By Vicki J. Rosenberg
Former Director and Consultant, Transforming Michigan Philanthropy Through Diversity & Inclusion
Vicki Rosenberg & Associates
Pick any channel, any medium, any time of the day or night, and you’re bound to encounter joyous depictions or serious hand wringing about the “new” demographic of American communities. Think “Modern Family” or any analysis of the recent presidential election, and you get the picture.
The typical approach to the demographic shift is to count people — by race or ethnicity, gender, sexual orientation or gender identity, physical ability, or age. In 2001, the Council of Michigan Foundations (CMF) started promoting a different approach. It encouraged its members — 350 grantmaking organizations working together to strengthen, promote, and increase philanthropy in Michigan — to move beyond counting people to people counting. That year, CMF’s largely white Board of Trustees made a formal commitment to diversity based on its belief that “diversifying perspectives, talent and experience can help ensure philanthropy’s continued leadership in a rapidly changing society.”
While the demographics are certainly better than in 2001, the D5 Coalition State of the Work 2012 report of foundation demographics found that people of color make up only 10 to 17 percent of CEO and board leadership at foundations, and women constitute only 38 percent of trustees. The National Gay and Lesbian Task Force estimates that LGBTQ individuals make up only 2 percent of foundation trustees. A CMF-commissioned study of the internal policies of 11 Michigan foundations found that most had formal written policies defining their visions of diversity and inclusion, yet few defined or monitored how or how well policies were implemented.
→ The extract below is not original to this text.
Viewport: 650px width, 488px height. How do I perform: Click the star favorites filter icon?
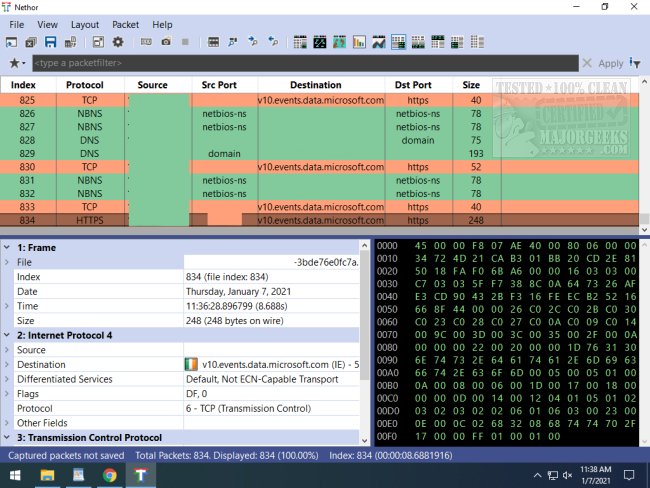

To understand how foundation boards can become more diverse and inclusive and why doing so matters, CMF and BoardSource co-hosted focus groups with diverse foundation trustees ranging in age from 35 to 75. Not one of them fit the typical foundation boardroom demographic in Michigan: White (80 percent), male (60 percent), and age 50 or older (66 percent.) Findings are reported in Diversity and Inclusion in the Foundation Boardroom: Voices of Diverse Trustees published by CMF in 2012 as part of its Transforming Michigan Foundations Through Diversity & Inclusion initiative.
What did we learn from these “outliers” about what it takes to build a diverse and inclusive board that adds value to achieving the foundations’ mission and goals?
We learned that
- change can start with a CEO or trustee who articulates and models a commitment to diversity and inclusion
- defining and agreeing to the strategic value of diversity and inclusion is essential. For many participants the ultimate benefit is a refocusing of the foundation’s work to equity and changing communities. As one participant stated, “Failure to address issues of equity in foundation governance will eventually lead to irrelevance.”
- becoming a diverse and inclusive board takes unflagging commitment, training, new policies and practices, recruiting beyond traditional networks, and patience. And, creating safe space for honest and sometimes difficult conversations is essential. Diversity with the expectation of assimilation vs. inclusion perpetuates tokenism, bias, misunderstanding, and frustration.
Change of this nature requires “realigning values and mores and ways of working to be more reflective of that new (demographic) composition.”
Does your board have a commitment to diversity and inclusion? Has it defined what that means? Has it grappled with the value it is missing from diverse trustees who are not being heard?
I invite you to consider the perspectives shared in this report and then to begin a dialogue with your own board — foundation or nonprofit — using the discussion guide provided in the report.
The first question is a big one: What are the costs of our status quo?